Gdzieś pomiędzy wierszami – recenzja książki
Są takie książki, które trzymają w napięciu, mimo że nie są thrillerami. Między słowami i wierszami skrywają tak dużo emocji, że lektura ich wzbudza w czytelniku ogrom przeróżnych uczuć. Taką książką jest właśnie nowa powieść Anny Szczypczyńskiej Gdzieś pomiędzy wierszami od Wydawnictwa Literackiego, która miała premierę 14 kwietnia.
Gdzieś pomiędzy wierszami
Powieść zabiera nas do rozgrzanej słońcem Warszawy. Tam życie toczy się własnym rytmem. W jego wir wpadają bohaterki książki – Lidia, Majka i Iza. Każda z dziewczyn żyje inaczej, każda ma swoje radości, ale też troski i rozterki. Na pierwszy rzut oka każda z nich jest szczęśliwa, spełniona i radośnie wchodzi w nowy dzień. Ale to tylko obrazek, który widzą wszyscy wokół. Zwykła otoczka wszystkich uczuć i emocji, jakie kłębią się w głowie, sercu i duszy. Trzy kobiety, trzy różne historie – prawdziwe historie, które nie mają nic wspólnego z pięknymi obrazkami umieszczanymi w sieci…
Bo życie to nie tylko to co pokazujemy na zewnątrz ludziom wokół nas, czy znajomym, którzy śledzą nas w social mediach.
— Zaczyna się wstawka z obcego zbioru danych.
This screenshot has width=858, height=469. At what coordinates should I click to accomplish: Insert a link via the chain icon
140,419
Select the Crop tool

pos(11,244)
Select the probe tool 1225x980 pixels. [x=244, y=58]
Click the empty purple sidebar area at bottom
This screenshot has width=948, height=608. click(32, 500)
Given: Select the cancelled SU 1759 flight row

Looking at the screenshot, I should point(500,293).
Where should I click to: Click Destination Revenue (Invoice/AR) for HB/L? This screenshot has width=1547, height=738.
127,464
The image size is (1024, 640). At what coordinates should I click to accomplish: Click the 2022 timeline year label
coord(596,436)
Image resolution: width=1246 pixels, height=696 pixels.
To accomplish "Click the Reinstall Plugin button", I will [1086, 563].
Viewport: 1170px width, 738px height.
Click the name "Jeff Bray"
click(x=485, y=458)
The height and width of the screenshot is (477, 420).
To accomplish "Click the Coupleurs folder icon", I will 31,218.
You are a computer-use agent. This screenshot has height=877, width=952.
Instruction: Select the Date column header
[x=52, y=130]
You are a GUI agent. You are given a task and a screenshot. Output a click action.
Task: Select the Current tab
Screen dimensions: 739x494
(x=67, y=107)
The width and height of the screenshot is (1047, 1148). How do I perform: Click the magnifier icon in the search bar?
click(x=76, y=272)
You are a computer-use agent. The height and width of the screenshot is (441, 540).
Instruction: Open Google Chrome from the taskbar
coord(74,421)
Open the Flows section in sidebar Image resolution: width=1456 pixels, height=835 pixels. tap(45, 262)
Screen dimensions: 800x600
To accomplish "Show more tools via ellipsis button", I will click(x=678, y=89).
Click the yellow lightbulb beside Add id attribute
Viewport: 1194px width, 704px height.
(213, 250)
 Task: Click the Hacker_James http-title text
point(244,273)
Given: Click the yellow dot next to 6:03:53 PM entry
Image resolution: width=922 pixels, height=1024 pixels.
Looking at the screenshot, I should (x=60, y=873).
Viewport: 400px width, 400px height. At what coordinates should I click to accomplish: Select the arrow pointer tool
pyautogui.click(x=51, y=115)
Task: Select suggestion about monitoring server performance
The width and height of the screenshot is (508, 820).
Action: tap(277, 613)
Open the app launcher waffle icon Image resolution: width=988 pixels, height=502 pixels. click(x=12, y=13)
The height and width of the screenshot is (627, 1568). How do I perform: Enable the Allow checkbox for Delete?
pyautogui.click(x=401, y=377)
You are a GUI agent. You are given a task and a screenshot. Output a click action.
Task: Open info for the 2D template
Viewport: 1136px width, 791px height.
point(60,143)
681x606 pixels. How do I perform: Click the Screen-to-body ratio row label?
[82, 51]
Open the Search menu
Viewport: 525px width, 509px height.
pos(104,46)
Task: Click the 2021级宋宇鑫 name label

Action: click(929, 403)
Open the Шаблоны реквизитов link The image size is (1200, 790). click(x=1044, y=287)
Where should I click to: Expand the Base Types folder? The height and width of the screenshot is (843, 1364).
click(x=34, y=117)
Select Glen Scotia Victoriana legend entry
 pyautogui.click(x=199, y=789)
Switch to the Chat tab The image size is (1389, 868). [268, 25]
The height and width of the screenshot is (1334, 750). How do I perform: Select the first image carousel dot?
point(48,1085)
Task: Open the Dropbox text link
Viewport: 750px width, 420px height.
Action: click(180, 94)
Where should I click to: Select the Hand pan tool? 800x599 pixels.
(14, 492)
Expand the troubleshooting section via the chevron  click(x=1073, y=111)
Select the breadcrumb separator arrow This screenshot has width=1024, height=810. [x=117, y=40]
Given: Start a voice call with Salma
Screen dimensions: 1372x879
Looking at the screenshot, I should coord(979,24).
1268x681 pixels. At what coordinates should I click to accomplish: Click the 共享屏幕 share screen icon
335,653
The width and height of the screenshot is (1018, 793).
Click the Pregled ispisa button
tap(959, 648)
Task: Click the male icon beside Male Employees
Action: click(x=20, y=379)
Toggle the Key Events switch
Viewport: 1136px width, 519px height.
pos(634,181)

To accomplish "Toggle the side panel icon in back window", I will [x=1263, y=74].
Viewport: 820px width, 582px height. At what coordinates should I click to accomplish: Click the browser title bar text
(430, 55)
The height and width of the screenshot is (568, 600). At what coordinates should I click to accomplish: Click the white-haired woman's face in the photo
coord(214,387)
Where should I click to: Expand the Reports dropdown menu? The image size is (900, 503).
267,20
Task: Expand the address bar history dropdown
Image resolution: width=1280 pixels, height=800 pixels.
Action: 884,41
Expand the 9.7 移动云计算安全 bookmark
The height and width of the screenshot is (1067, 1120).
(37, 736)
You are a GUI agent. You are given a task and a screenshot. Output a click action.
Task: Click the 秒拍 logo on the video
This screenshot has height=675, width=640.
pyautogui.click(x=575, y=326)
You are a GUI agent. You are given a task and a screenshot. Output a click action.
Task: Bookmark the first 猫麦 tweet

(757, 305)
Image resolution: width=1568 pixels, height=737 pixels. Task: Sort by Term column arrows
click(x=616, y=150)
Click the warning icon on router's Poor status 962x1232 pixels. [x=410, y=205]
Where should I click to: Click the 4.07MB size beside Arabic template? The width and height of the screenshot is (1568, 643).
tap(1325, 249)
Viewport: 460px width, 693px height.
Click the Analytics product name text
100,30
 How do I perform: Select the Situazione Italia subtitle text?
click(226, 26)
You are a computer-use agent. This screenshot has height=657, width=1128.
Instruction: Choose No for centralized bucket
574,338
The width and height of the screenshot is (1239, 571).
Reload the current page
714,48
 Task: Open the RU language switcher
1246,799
Emocje ukryte między wierszami
Tematy, jakie porusza Ania w swojej książce, są bliskie każdej kobiecie. Ja sama odnalazłam w tej powieści cząstkę siebie. To powieść o emocjach, jakie przeżywa wiele kobiet. Tych emocji jest cały ogrom – jest śmiech, są łzy szczęścia, ale też łzy po stracie. Jest też strach o to, co będzie jutro. Jest też nadzieja na spełnienie marzeń i pragnień. Wreszcie niedowierzanie, a także rozterki, związane z tym, w którą stronę skręcić na kolejnym życiowym rozwidleniu.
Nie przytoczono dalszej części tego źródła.